Barcelona's most visited site is expected to be finished by 2026. Entry allows you to wander through the interior of the church, with its novel tree-like columns. You can also see the museum, which explains the history of the basilica and architect Antoni Gaudí's creative process.
The last secular building designed by Gaudí, the 1912 Casa Milà (popularly known as La Pedrera, 'the stone quarry') is the culmination of the architect's experimental attempts to re-create natural forms with bricks and mortar (not to mention ceramis and even smashed-up cava bottles).
Gaudí designed Park Güell to emulate the English garden cities admired by his patron Eusebi Güell, and it was to be a self-contained suburb for the wealthy. The idea never took off – perhaps because it was too far from the city, perhaps because it was too radical – and the Güell family gave the park to the city in 1922. Gaudí's imagination is once more on display – as are panoramic views of the city.
The three stories of the Museum of the History of Barcelona documnet the city's Roman roots. Stretching from Plaça del Rei to the Cathedral are some 4,000 square metres (43,000 square feet) of subterranean Roman excavations, all discovered by accident in the late 1920s when part of the Gothic Quarter was dug up to build Via Laietana.
Get a lengthy overview of Catalonia, from the Lower Paleolithic era to Jordi Pujol's proclamation as President of the Generalitat in 1980. There are two floors of text, film, animated models and reproductions of everything from a medieval shoemaker's shop to a 1960s bar. Excellent temporary exhibitions typically examine recent aspects of regional politics and history while the huge rooftop café terrace has unbeatable views over the city and marina.
The old Born market has reopened as a cultural centre with a focus on life in the city before and after the siege of 1713-14. Inside the market, which was built in 1876, are archaeological remains from 1700. You can walk around and visit the 'De les pedres a les persones' ('From Stones to People') exhibition and archaeological sites (by reservation only).
Design & fashion
This new focus for design in Barcelona opened its doors in December 2014. It houses a huge range of design objects including ceramics, textiles, graphical works and clothing, as well as an extensive archive with around 22,000 documents.
With winter and summer editions that each run for five days, 080 gives the Barcelona fashion scene a biannual shot in the arm with the support of the Generalitat. It mainly showcases local designers, from skilled arteliers such as Natalie Capell and Miriam Ponsa to big-hitters like Desigual, Custo and Mango.
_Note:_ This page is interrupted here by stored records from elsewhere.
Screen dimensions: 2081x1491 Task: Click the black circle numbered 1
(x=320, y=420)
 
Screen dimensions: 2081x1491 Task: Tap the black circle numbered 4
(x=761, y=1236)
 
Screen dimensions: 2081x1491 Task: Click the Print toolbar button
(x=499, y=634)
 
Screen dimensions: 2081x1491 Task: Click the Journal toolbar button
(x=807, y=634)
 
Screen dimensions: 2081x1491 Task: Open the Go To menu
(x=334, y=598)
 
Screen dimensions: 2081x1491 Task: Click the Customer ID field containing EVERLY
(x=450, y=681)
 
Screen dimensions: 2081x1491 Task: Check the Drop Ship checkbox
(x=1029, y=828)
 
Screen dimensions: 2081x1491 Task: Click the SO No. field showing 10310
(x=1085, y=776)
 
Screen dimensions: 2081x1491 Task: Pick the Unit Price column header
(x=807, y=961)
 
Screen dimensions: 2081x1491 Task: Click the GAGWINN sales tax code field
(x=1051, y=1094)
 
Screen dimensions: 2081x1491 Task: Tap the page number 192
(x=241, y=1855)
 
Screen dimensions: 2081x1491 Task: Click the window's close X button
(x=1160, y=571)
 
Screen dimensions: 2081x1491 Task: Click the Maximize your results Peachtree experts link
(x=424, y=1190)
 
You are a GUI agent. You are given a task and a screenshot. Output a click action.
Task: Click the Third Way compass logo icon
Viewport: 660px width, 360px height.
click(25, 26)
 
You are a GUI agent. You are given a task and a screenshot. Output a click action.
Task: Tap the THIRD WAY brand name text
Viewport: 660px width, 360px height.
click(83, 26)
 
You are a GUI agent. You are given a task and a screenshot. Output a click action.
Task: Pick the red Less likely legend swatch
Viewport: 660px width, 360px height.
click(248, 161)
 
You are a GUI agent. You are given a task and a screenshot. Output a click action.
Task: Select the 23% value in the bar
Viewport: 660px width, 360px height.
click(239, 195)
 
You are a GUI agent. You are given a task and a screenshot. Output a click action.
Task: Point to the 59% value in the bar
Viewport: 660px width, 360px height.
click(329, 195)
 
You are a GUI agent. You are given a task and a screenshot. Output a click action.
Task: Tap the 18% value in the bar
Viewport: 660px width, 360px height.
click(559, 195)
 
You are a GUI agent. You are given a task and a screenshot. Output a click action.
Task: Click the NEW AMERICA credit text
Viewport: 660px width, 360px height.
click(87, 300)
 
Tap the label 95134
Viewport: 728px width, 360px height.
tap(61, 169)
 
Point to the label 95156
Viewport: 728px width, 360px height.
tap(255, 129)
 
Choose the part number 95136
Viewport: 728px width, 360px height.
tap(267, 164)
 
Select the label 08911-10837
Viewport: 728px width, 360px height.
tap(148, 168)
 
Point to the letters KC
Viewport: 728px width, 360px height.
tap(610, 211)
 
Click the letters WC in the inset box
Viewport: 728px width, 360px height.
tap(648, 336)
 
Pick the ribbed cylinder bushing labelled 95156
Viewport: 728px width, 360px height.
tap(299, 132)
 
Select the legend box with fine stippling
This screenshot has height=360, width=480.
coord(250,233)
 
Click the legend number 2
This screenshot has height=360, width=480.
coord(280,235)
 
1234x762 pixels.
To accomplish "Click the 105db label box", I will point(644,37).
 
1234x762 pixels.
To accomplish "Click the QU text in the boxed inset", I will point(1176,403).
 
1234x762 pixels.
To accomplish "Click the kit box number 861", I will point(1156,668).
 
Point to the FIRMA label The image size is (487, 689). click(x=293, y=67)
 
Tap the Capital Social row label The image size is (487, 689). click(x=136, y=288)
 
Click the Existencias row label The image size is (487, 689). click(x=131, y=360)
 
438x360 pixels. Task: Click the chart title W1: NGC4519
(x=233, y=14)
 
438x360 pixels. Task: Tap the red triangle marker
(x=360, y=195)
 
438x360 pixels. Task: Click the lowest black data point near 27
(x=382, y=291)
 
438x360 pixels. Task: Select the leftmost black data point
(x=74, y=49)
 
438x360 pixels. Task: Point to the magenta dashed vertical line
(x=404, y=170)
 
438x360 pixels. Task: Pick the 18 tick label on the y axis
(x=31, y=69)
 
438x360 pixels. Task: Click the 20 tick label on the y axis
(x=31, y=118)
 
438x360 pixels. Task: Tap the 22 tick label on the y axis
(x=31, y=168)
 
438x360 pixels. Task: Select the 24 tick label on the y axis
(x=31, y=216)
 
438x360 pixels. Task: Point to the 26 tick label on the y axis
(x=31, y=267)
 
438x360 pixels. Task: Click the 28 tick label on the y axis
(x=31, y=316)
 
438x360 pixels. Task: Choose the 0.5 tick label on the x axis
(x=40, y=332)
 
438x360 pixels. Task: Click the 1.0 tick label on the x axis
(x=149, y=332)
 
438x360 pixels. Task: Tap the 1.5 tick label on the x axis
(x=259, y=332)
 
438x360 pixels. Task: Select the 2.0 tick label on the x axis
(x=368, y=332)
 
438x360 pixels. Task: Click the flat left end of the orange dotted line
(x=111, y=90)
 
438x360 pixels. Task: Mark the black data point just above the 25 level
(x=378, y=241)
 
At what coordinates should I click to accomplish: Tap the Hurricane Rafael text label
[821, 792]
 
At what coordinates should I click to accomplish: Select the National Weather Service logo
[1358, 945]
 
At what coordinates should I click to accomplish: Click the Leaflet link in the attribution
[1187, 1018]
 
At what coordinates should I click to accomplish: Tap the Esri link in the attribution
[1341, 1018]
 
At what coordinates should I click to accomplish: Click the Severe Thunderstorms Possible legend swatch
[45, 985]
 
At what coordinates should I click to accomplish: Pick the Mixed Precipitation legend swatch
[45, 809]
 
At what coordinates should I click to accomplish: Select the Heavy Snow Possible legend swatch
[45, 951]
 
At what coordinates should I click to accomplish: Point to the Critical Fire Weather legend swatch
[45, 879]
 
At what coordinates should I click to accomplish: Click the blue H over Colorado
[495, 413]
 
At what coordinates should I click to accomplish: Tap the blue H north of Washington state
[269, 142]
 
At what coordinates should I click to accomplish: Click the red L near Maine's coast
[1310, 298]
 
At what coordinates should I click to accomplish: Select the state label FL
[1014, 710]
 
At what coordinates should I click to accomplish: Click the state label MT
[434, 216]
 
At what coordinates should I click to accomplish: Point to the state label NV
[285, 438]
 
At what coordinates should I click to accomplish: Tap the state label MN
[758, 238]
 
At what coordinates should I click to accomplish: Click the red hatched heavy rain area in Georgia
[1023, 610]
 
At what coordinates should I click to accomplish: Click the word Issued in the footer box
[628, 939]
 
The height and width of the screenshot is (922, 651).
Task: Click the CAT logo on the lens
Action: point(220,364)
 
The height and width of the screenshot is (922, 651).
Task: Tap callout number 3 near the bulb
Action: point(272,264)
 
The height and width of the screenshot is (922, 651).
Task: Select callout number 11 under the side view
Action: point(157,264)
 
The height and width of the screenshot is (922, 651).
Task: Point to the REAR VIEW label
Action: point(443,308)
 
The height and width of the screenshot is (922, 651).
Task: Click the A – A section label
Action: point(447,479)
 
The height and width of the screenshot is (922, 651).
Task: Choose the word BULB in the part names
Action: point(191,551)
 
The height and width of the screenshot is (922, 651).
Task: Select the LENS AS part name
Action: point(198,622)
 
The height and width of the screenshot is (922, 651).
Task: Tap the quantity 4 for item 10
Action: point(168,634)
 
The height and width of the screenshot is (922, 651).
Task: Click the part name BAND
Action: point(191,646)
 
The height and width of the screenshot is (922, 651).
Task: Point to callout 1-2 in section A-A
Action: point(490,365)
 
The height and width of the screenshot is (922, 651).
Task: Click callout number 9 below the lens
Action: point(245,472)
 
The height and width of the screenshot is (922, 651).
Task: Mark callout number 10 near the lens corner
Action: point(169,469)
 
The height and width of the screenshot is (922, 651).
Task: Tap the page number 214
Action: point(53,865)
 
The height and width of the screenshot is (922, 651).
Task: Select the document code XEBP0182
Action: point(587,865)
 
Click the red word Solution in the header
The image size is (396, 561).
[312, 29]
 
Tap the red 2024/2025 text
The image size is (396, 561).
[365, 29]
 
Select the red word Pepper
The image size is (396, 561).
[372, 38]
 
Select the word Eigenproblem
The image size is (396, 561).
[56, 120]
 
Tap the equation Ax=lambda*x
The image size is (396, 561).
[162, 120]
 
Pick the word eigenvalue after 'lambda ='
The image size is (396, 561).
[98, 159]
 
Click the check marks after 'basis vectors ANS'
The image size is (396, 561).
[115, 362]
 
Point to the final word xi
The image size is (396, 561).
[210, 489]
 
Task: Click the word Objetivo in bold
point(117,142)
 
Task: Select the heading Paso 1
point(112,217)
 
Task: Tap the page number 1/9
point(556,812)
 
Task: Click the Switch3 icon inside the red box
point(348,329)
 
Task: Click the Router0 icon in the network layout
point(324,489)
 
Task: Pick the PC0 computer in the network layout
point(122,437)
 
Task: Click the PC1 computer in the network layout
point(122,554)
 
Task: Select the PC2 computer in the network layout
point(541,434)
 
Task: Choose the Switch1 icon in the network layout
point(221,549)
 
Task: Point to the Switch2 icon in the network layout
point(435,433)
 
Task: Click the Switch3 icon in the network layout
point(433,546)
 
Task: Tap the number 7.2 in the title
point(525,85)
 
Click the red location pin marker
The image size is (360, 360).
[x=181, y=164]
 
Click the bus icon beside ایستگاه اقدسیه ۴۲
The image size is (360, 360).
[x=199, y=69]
It's more than a kilometre of sand an sea within walking distance of the city centre. The most southwesterly part, at the foot of the W Hotel, has a view of the entire Barcelona coastline, from the three chimneys to the huge solar panel in the Fòrum grounds, plus the Olympic Port and Barceloneta Beach in between.
The coastal renewal process that began with the 1992 Olympic Games breathed new life into this beach, which combines two very different areas: a nudist beach at one end and a children's playground at the other. You'll also find groups playing football and volleyball.
The Barcelona Marathon is a popular classic on the world marathon calendar. Begun in 1977, it follows a flat and scenic route through the city.
Length: 42 km (26.17 miles)
When: March 12, 2017
The Firefighters' Race, organised by city firefighters and sponsored by Nike, began as a protest against working conditions for Barcelona firefighters. The 2015 edition saw it take place at night, as an attempt to widen its appeal.
Length: 10 km (6 miles)
When: October 30, 2016
This race through the city, which has its starting point and finish line at El Corte Inglés in Plaça Catalunya, is the second largest in the world (64,656 runners in 2016). That might have something to do with the fact that it's free to take part.